Hay que ser muy cuidadosos. La participación de
migrantes en actividades ilegales se da porque están en una condición de
vulnerabilidad. Los grupos aprovechan este flujo para reclutar personas que
vienen en una situación muy difícil, escapando del problema en Venezuela.
Muchos jóvenes que atraviesan la frontera vienen en búsqueda de oportunidades.
Pero en esos flujos hay pasos legales, pero también pasos que no están
controlados por las autoridades, y es allí donde los grupos tienen una
oportunidad.
¿En Nariño están peleando todas las disidencias?
En la frontera con Nariño hay una reconfiguración del
orden ilegal. Eso significa que hay diferentes grupos en competencia para
establecer quién tiene la hegemonía, y esto no solo tiene que ver con economías
ilegales, sino también con el control sobre las poblaciones. Allí hay una
disputa activa en la que hay varias facciones que siguen en una confrontación
armada, y que es el resultado de los vacíos de regulación después de las Farc.

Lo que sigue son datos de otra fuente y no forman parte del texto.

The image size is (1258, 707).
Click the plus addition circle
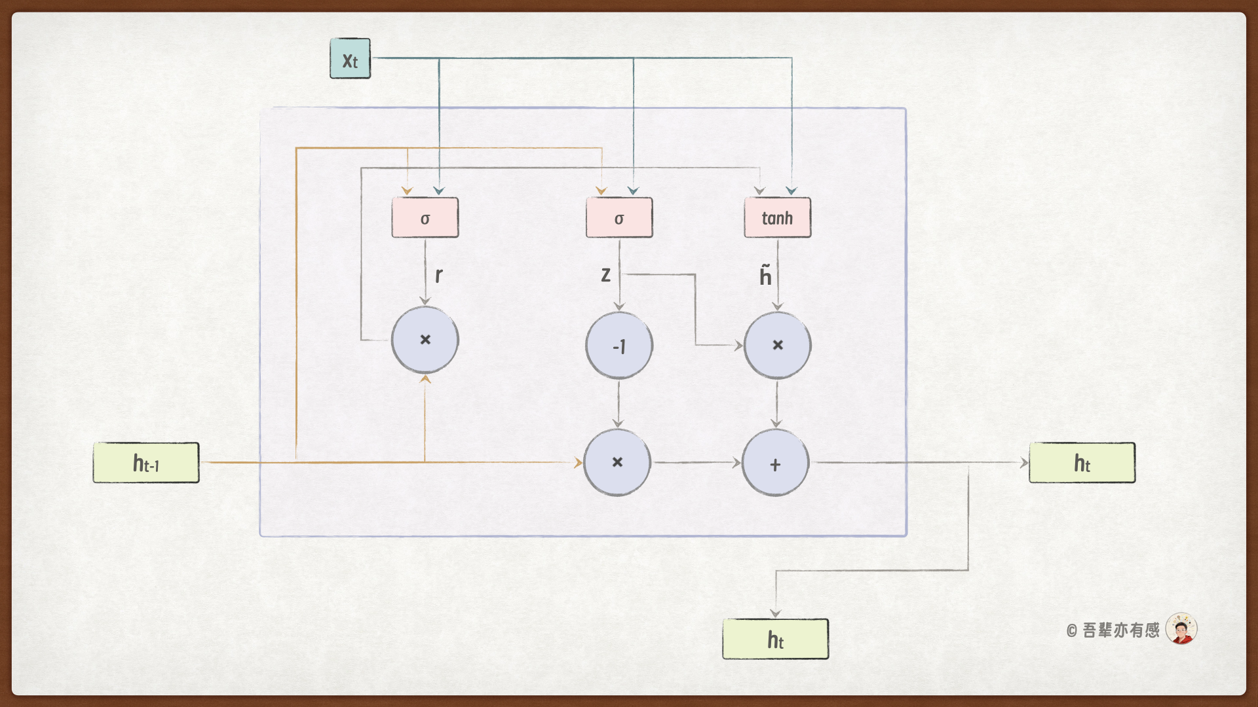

Lo de ‘Guacho’ es lo que más resalta, pero no es el único disidente que tiene
poder. No hay una nueva hegemonía, hay un reacomodamiento.
¿Qué ha pasado con el ‘clan del Golfo’ en la frontera
con Panamá, de cara a un sometimiento?
La influencia de actores armados ilegales en el Urabá
es un hecho histórico. Lo que ha cambiado son los nombres y quiénes son los
protagonistas. Difícilmente uno encontrará un momento en el que el Estado haya
tenido el control territorial. Todavía tenemos al ‘clan del Golfo’, que si bien
ha sido impactado por las acciones del Estado, sigue teniendo presencia. Pero
ahora se han disparado las disputas internas en el bajo Cauca, y hay que
preguntarse qué podría pasar si se someten a la justicia, ¿quién se va a
someter de todas las facciones en juego?
¿Qué tan difícil es coordinar acciones con los vecinos?
Históricamente, las respuesta han sido bilaterales y
reactivas. Ahora Colombia se sale de Unasur, y si bien ese espacio no era
estratégico en términos de lo que se puede hacer en seguridad, es una señal del
momento que estamos teniendo con el vecindario y sobre todo con Venezuela. Esto
dificulta la cooperación y la comunicación.